• Problem to work on: Lay out the entries below, starting at the line containing "How do I perform: Pick the 80" and ending at the line containing "point(73,126)", as a Markdown table with two columns: Entry No. for a running row number and Content for the line itself. Leave out blank lines.

• Excerpted records:
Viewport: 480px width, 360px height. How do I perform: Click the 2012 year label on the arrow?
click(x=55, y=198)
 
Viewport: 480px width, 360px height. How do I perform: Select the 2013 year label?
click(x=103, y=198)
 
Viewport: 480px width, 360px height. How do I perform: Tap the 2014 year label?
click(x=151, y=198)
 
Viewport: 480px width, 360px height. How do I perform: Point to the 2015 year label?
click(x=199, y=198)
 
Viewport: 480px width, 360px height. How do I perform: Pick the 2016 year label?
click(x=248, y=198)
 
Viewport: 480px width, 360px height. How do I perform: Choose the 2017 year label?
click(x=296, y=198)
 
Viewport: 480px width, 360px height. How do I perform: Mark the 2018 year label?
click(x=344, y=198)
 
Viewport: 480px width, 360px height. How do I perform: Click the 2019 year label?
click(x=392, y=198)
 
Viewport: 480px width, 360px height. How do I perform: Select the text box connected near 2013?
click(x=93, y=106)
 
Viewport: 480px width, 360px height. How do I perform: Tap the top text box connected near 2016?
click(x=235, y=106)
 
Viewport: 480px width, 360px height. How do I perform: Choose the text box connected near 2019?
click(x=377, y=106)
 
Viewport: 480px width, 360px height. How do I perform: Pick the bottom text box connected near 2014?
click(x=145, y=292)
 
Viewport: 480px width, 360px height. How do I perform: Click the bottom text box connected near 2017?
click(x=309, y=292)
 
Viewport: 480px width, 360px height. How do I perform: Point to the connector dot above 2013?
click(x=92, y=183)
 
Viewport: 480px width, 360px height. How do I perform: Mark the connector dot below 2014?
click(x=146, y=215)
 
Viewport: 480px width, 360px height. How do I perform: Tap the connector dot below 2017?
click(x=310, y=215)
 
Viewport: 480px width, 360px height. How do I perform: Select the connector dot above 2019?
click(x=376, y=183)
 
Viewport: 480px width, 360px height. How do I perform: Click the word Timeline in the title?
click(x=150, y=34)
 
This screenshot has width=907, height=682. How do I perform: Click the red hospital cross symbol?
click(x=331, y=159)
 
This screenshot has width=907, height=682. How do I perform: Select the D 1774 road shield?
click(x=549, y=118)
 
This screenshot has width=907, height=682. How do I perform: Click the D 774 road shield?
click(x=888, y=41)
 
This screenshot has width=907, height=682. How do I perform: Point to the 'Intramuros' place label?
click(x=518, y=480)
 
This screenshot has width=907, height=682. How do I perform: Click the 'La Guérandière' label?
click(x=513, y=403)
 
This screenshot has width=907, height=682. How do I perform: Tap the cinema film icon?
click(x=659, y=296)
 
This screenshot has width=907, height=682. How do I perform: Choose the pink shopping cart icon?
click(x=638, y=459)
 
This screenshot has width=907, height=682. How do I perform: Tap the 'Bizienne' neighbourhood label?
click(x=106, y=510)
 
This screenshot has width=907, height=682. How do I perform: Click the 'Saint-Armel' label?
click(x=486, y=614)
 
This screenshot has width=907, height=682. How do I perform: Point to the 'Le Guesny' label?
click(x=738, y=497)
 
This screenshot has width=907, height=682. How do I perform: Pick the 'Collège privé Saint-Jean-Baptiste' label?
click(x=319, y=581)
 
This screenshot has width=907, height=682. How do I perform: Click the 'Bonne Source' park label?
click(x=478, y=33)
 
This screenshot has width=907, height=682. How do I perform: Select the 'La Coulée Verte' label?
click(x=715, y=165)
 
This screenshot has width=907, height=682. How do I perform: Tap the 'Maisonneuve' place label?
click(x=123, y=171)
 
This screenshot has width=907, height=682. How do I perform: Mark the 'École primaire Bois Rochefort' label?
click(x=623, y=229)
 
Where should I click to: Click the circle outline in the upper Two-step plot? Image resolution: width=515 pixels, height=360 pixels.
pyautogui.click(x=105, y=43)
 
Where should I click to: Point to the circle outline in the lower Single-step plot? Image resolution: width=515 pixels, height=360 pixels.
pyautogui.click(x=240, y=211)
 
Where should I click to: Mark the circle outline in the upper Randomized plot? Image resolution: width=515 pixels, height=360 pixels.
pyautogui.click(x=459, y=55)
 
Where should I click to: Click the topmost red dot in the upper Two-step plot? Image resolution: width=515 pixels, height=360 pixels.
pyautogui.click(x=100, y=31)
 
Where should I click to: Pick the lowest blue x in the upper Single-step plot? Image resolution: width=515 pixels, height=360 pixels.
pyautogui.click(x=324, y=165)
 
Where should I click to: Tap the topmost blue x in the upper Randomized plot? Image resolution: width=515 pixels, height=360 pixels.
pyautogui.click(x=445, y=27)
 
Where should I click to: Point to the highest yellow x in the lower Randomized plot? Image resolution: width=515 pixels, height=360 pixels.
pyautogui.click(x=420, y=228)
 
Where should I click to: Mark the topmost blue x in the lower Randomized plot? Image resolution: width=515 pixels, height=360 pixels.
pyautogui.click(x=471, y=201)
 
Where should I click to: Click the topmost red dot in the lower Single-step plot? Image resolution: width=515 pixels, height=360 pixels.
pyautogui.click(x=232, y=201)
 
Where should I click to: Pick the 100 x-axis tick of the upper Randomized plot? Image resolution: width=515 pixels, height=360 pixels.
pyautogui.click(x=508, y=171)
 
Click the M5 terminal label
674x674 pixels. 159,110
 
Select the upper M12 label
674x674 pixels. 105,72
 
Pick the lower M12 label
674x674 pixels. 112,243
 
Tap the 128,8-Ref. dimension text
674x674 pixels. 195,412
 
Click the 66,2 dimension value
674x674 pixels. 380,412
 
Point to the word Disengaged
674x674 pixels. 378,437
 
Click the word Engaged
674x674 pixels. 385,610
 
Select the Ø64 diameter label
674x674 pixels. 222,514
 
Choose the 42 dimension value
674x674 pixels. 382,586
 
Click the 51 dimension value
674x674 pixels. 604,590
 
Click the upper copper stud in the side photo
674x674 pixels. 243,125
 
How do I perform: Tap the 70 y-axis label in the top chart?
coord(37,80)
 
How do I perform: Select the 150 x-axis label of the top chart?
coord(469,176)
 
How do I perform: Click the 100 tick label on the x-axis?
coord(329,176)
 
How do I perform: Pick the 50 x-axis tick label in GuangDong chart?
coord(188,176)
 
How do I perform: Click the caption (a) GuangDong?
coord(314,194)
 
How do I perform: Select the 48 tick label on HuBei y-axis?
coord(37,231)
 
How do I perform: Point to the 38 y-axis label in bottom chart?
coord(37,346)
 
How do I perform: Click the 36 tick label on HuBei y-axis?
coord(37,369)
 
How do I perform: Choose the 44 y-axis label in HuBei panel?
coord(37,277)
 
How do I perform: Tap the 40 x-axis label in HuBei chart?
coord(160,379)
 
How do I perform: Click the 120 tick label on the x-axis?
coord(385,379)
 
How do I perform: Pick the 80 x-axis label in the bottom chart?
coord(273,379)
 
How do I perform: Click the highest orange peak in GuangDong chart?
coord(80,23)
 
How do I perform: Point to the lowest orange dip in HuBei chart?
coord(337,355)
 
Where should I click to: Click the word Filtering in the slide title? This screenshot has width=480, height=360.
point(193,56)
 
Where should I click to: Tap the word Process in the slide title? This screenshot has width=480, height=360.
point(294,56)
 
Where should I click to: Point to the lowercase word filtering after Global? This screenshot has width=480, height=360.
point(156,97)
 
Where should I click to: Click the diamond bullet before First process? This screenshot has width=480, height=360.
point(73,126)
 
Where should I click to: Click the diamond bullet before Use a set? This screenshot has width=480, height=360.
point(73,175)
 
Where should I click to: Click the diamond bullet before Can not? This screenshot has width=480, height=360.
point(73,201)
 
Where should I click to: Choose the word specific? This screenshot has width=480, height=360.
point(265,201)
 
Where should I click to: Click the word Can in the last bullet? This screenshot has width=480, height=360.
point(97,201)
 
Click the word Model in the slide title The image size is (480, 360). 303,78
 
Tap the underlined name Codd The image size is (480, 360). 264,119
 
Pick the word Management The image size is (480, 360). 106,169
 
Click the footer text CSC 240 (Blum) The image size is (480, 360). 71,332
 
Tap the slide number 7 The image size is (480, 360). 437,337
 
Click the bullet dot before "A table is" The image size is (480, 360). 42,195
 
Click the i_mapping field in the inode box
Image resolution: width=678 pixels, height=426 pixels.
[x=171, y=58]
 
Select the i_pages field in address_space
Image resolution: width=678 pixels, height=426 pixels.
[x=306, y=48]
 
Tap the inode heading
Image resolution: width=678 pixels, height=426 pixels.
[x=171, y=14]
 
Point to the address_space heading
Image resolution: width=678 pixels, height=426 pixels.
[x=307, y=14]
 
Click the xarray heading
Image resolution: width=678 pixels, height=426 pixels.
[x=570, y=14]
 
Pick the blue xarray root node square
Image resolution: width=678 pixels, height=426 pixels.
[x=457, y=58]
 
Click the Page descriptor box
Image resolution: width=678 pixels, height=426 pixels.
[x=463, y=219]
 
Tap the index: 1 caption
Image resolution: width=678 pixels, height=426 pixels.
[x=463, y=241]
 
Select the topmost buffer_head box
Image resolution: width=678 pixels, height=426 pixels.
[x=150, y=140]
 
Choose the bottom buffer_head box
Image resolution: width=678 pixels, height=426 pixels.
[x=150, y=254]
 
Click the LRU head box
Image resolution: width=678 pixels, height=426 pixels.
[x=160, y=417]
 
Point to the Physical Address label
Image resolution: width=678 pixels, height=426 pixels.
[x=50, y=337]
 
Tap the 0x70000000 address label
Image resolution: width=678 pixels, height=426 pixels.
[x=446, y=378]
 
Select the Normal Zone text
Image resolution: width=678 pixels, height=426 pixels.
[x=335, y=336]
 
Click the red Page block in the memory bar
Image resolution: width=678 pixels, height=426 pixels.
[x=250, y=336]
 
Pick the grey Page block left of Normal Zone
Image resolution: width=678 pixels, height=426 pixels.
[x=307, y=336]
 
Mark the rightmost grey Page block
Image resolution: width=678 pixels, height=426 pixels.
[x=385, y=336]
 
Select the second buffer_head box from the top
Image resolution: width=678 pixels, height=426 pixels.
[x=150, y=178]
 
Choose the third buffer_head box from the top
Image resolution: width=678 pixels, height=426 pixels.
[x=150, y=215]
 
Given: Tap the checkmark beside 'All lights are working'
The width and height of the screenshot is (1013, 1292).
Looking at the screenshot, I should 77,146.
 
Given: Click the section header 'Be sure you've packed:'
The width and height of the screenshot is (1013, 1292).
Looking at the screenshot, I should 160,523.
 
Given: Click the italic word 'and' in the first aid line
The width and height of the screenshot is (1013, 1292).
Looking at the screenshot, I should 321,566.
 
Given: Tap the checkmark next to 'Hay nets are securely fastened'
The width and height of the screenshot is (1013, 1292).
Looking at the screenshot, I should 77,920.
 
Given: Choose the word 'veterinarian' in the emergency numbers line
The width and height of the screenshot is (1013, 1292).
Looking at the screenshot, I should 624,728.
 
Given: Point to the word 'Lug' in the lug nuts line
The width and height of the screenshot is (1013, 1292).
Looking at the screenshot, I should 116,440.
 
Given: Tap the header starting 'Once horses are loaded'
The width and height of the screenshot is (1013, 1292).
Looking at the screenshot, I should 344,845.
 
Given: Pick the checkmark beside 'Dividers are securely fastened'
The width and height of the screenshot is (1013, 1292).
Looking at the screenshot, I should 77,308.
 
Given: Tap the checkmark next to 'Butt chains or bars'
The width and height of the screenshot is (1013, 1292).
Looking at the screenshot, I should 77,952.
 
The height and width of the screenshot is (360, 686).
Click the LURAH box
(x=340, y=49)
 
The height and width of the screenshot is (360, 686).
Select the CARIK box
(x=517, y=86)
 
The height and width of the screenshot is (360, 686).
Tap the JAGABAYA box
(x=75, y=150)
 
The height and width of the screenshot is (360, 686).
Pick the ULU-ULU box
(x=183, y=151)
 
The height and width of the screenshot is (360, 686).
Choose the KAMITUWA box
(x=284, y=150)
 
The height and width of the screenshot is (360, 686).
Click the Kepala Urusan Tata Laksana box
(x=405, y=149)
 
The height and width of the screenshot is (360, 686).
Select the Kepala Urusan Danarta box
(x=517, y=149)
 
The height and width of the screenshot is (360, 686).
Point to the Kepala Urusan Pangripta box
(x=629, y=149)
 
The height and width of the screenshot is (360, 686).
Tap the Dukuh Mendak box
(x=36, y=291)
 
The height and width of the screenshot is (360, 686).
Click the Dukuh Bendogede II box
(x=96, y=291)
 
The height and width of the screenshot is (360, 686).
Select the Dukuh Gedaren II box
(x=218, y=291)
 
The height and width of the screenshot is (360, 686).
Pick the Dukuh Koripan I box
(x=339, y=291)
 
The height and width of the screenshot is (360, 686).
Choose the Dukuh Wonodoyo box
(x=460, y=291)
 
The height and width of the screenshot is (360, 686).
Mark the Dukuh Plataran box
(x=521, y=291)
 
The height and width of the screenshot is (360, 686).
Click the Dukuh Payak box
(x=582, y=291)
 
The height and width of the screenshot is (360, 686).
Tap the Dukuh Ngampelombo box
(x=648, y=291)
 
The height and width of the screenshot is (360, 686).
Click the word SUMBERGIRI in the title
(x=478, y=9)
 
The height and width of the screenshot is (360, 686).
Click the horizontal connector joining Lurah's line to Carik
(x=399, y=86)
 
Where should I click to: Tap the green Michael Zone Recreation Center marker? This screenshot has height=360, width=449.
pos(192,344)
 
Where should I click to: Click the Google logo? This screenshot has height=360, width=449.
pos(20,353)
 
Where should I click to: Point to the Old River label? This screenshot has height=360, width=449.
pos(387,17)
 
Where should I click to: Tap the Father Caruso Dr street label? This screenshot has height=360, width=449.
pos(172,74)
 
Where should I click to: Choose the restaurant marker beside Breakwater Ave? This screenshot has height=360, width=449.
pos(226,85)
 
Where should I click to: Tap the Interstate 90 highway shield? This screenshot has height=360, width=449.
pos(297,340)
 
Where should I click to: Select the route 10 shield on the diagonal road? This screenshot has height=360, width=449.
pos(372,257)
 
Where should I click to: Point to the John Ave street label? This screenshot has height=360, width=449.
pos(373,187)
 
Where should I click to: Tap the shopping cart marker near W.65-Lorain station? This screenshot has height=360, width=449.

• Task answer:
| Entry No. | Content |
|---|---|
| 1 | How do I perform: Pick the 80 x-axis label in the bottom chart? |
| 2 | coord(273,379) |
| 3 | How do I perform: Click the highest orange peak in GuangDong chart? |
| 4 | coord(80,23) |
| 5 | How do I perform: Point to the lowest orange dip in HuBei chart? |
| 6 | coord(337,355) |
| 7 | Where should I click to: Click the word Filtering in the slide title? This screenshot has width=480, height=360. |
| 8 | point(193,56) |
| 9 | Where should I click to: Tap the word Process in the slide title? This screenshot has width=480, height=360. |
| 10 | point(294,56) |
| 11 | Where should I click to: Point to the lowercase word filtering after Global? This screenshot has width=480, height=360. |
| 12 | point(156,97) |
| 13 | Where should I click to: Click the diamond bullet before First process? This screenshot has width=480, height=360. |
| 14 | point(73,126) |